Shadow Work Is All About Stepping Into Your Power — Here's How To Do It
It's all about self-acceptance.
Come across shadow work on TikTok — where the topic has nearly a billion views — and you might start to wonder what a “shadow self” is and how the heck it relates to journaling. Keep scrolling, though, and you’ll see that shadow work is a type of therapy that dives deep. In fact, it touches not only on how you view the world, but also on what triggers you, what you’ve suppressed, your inner child — and even your “dark side.”
While the term shadow work may sound spooky, think of it simply as the act of revealing who you are to yourself, says Kobe Campbell, a licensed trauma therapist and author of Why Am I Like This?: How to Break Cycles, Heal From Trauma, and Restore Your Faith. “Shadow work allows us to begin the process of giving space to the parts of our personality and identity that have been pushed to the shadows,” she tells Bustle. When you’re shamed, rejected, abandoned, or traumatized, it’s common to bury certain things you learn about yourself, she tells Bustle, so “the basic idea of shadow work is learning to accept and love yourself, including the parts that others have rejected.”
By doing shadow work, you do things to intentionally heal this shadow self, adds Valerie Hernandez, LMSW, a trauma recovery specialist and licensed mental health therapist. Whether you consciously or unconsciously suppressed a memory, were taught to hide your emotions, or squashed a certain aspect of your personality in order to be loved or accepted, shadow work brings it all to the light where you can begin to accept and integrate it with your current self, Hernandez tells Bustle.
Interested in kicking off your own shadow work healing journey? Here’s what you need to know.
What Is Shadow Work?
This concept stems from psychoanalyst Carl Jung who defined the shadow as “the unconscious part of our character or personality that does not align with our ego ideal.” Shadow work is meant to help you acknowledge the “shadowy” or “dark” parts of yourself, tend to them with kindness as you would your inner child, and work to heal so you can include them as part of your identity, Hernandez tells Bustle.
The idea is to unpack feelings of shame, guilt, and other tough emotions — read: your shadow —that linger in the back of your brain. Without even realizing it, these feelings can impact how you think, feel, and react in everyday life. Examples include crying for no reason and blowing up at a friend. In theory, when you integrate your shadow self, it no longer has the power to trigger you.
While this concept has been around for ages, it’s taking off in the spiritual corner of TikTok and beyond. “Shadow work has become so popular because we're realizing what a trap perfection is,” Campbell says. “It’s a constant performance that leaves us anxious and estranged from others and, most importantly, ourselves.”
Shadow work healing also fits in with this generation’s interest in taking care of their mental health. “We’re realizing that we can’t just ignore the parts of ourselves that people have disliked,” says Campbell. “When we do, we only re-traumatize ourselves by doing to ourselves what other people have done to us. This generation wants real healing, and that requires real acceptance”
The Benefits Of Shadow Work Healing
By doing shadow work, you’ll start to understand what influences your everyday behaviors, thoughts, and patterns, says Campbell. For instance, you might see that you react with anger because you were shamed for having emotions as a kid, or that you feel anxious all the time because you were taught you needed to change yourself in order to be accepted.

◆ **Data extracts**

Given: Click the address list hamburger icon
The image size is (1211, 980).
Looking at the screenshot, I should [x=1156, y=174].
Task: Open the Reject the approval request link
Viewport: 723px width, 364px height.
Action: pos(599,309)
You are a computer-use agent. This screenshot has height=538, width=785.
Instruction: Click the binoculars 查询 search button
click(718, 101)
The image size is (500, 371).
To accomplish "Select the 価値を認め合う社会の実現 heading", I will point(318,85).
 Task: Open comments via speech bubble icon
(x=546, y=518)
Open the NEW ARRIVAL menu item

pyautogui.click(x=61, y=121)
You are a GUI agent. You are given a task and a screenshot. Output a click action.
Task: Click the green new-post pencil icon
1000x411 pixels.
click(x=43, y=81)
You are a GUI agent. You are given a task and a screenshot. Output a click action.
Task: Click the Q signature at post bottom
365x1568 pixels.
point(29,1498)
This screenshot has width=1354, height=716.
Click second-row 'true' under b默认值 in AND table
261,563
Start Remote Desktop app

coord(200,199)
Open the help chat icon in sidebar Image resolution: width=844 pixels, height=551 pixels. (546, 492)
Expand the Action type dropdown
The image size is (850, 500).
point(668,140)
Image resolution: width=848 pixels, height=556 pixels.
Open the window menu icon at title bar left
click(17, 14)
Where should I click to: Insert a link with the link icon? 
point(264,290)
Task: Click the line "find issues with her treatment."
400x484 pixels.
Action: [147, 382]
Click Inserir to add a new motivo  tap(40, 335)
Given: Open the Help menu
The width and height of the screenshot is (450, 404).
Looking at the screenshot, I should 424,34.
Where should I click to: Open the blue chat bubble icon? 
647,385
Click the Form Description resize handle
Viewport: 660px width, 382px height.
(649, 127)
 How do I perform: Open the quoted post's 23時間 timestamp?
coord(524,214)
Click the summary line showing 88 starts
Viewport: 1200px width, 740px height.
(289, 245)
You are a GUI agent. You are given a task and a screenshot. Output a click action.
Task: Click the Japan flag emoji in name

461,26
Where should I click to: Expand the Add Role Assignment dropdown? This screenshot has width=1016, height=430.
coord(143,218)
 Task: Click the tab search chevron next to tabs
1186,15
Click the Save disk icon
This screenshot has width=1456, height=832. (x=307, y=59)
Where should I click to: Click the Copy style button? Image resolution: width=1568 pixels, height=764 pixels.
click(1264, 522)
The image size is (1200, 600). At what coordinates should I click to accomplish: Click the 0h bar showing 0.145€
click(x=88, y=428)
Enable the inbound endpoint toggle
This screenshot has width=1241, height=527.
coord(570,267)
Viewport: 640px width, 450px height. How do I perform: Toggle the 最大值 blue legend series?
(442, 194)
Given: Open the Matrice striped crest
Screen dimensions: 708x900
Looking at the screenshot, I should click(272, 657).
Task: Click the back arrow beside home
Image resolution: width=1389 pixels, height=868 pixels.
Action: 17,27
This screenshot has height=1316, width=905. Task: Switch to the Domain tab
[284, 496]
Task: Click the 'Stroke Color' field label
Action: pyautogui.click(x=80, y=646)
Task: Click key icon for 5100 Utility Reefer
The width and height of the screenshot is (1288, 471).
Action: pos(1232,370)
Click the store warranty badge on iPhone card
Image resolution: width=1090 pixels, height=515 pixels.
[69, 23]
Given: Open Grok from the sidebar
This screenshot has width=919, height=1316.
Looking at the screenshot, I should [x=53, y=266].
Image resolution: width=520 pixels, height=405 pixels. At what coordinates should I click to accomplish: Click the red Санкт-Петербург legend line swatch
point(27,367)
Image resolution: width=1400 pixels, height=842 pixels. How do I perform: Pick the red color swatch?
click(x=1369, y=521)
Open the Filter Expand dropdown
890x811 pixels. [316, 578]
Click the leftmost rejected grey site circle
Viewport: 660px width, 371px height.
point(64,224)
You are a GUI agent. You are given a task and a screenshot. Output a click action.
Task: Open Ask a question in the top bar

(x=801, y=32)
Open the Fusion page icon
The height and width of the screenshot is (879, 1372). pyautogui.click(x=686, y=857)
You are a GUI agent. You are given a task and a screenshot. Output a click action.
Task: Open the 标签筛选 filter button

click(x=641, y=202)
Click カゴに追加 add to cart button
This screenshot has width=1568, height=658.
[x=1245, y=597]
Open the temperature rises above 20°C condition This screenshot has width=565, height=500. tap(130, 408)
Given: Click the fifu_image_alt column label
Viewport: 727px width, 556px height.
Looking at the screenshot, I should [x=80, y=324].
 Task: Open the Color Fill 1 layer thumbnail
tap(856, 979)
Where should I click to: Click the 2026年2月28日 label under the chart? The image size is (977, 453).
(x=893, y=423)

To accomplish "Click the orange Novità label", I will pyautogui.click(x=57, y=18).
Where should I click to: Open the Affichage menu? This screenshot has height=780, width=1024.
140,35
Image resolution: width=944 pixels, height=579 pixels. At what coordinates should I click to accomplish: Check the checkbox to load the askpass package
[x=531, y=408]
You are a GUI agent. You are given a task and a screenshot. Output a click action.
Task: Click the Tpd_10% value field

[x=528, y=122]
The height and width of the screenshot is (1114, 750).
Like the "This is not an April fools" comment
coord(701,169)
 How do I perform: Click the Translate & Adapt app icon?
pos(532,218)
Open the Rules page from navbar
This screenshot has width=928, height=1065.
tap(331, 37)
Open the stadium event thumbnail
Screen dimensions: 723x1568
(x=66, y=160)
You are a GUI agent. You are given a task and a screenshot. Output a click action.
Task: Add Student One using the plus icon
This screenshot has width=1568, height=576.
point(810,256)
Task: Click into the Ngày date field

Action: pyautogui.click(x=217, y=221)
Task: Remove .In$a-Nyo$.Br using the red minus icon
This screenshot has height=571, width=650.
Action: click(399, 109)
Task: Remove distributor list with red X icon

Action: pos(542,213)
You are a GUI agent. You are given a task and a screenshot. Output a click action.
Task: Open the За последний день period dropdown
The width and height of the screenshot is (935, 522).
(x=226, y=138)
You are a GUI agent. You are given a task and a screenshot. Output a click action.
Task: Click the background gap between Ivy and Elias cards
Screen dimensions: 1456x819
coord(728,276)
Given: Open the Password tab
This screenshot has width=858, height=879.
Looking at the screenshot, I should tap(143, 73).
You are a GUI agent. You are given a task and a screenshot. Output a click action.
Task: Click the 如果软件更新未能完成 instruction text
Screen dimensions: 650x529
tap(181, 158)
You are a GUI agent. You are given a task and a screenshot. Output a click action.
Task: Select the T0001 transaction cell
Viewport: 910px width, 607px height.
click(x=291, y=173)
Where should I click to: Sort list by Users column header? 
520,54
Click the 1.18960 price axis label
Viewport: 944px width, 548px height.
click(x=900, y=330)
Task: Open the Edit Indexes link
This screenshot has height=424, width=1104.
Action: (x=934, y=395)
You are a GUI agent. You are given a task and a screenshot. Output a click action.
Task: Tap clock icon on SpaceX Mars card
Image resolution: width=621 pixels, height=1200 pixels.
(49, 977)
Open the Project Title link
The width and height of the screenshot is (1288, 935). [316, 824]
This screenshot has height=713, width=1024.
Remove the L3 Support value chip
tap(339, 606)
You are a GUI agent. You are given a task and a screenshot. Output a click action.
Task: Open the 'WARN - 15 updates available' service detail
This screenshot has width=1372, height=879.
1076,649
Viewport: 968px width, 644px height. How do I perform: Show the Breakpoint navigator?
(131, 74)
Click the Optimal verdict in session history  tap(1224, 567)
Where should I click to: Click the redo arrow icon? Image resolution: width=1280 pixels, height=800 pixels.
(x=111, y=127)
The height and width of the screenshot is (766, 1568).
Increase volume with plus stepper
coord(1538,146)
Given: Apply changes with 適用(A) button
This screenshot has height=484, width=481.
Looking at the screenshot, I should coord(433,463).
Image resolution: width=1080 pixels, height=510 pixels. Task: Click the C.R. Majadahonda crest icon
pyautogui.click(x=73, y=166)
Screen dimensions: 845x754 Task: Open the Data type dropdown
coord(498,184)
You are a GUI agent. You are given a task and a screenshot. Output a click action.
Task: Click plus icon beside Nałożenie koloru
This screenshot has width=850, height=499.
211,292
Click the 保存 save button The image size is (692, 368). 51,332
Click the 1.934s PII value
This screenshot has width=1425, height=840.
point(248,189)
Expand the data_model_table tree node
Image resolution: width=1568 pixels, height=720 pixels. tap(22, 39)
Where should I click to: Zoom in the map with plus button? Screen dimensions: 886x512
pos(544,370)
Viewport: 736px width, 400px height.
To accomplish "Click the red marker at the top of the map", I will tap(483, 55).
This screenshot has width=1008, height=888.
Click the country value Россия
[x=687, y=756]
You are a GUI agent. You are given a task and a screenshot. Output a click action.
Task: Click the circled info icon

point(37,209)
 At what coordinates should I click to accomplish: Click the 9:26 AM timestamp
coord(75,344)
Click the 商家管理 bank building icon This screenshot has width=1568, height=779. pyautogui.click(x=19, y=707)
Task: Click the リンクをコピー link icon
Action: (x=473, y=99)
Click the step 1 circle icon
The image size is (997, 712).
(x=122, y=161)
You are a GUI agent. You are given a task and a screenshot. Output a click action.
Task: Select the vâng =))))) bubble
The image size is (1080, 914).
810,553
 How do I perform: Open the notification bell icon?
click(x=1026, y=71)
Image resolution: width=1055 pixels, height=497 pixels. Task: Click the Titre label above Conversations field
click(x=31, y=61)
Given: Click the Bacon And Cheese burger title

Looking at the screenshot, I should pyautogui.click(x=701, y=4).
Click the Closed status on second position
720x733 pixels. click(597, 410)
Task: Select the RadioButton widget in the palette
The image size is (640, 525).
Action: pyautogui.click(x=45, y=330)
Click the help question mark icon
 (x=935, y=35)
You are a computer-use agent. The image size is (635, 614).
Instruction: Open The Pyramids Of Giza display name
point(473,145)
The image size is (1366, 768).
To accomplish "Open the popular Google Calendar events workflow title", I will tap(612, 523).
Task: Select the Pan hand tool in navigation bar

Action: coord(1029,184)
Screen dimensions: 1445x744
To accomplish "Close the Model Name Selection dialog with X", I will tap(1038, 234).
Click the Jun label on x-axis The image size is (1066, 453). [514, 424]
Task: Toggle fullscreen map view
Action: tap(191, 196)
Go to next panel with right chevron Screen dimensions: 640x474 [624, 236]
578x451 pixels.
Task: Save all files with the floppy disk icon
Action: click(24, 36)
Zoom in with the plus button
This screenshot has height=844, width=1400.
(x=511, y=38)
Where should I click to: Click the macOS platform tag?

◆ **What to do**
1. In the shadow work article, whose idea is the concept of shadow work said to stem from?
2. Copy the shadow work article between "By doing shadow work, you do" and "need to know.", inclusive, swapping "memory" for "experience".
3. Summarize the shadow work article in two sentences.
Rely only on the shadow work article for your answers.

◆ **Replies**
1. It stems from psychoanalyst Carl Jung.

2.
By doing shadow work, you do things to intentionally heal this shadow self, adds Valerie Hernandez, LMSW, a trauma recovery specialist and licensed mental health therapist. Whether you consciously or unconsciously suppressed a experience, were taught to hide your emotions, or squashed a certain aspect of your personality in order to be loved or accepted, shadow work brings it all to the light where you can begin to accept and integrate it with your current self, Hernandez tells Bustle.
Interested in kicking off your own shadow work healing journey? Here’s what you need to know.

3. Shadow work, a concept that stems from Carl Jung, helps people acknowledge, accept, and integrate the parts of themselves that were pushed into the shadows through shame, rejection, or trauma. It is taking off on TikTok and beyond, and doing it helps you understand what influences your everyday behaviors, thoughts, and patterns.